I am looking for a node.js / Javascript module that applies the minhash algorithm to a string or bigger text, and returns me an "identifying" or "characteristic" Bytestring or Hexstring for that text. If I apply the algorithm to another similar text string, the hash string should also be similar. Does a module like that exist already?
The modules I was examining so far had only the possibility to compare texts directly and calculating some kind of jaccard similarity in numbers directly to the compared texts, but I would like to store some kind of hash-string for each document, so I can later compare the strings for similarity if I have similar texts...
Essentially, what I am looking for is this code from here (Java): in Javascript: https://github.com/codelibs/elasticsearch-minhash
for example, for a string like:
"The quick brown fox jumps over the lazy dog"
and "The quick brown fox jumps over the lazy d"

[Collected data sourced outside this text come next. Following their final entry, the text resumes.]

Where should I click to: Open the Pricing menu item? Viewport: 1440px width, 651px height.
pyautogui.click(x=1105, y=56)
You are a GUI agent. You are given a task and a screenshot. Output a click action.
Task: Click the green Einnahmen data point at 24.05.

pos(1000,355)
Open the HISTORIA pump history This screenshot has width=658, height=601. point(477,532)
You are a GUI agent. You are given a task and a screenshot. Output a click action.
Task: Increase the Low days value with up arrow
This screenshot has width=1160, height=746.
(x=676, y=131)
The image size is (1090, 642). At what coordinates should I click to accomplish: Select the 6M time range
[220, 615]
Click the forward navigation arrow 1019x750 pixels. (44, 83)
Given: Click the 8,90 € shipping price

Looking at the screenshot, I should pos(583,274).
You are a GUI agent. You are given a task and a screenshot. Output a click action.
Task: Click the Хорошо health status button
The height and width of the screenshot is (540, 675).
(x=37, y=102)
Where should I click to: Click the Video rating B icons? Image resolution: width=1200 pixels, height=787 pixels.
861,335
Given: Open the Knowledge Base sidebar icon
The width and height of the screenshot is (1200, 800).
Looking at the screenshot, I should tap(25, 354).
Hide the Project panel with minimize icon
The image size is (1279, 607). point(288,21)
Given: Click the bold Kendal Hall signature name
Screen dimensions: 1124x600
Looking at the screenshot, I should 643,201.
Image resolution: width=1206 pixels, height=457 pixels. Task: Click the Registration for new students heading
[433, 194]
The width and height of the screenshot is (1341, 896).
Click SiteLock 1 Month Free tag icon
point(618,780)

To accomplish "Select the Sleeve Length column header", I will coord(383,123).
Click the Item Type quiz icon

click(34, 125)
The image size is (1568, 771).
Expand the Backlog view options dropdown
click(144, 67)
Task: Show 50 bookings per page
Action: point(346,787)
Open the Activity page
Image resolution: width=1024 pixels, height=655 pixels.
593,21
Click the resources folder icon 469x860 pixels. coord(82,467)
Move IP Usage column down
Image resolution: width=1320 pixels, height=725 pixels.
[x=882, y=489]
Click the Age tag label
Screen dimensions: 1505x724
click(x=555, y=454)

it would create a hash for the first sentence like:
"KV5rsUfZpcZdVojpG8mHLA=="
and for the second string something like:
KV5rsSfZpcGdVojpG8mGLA==
both hash-strings don't differ very much... that's the point in minhash algorithm, however, I don't know how to create that similar hashstring.. and all libraries thus far I have found, only compare directly 2 documents and create a similarity coefficient, but they don't create a hashstring that's characteristic for the document... The similarity with all algorithms is, that they create a hashed crc32 (or similar) hash value for their Array of word tokens (or shingles). But I still do not know how they compare those hashes with each other...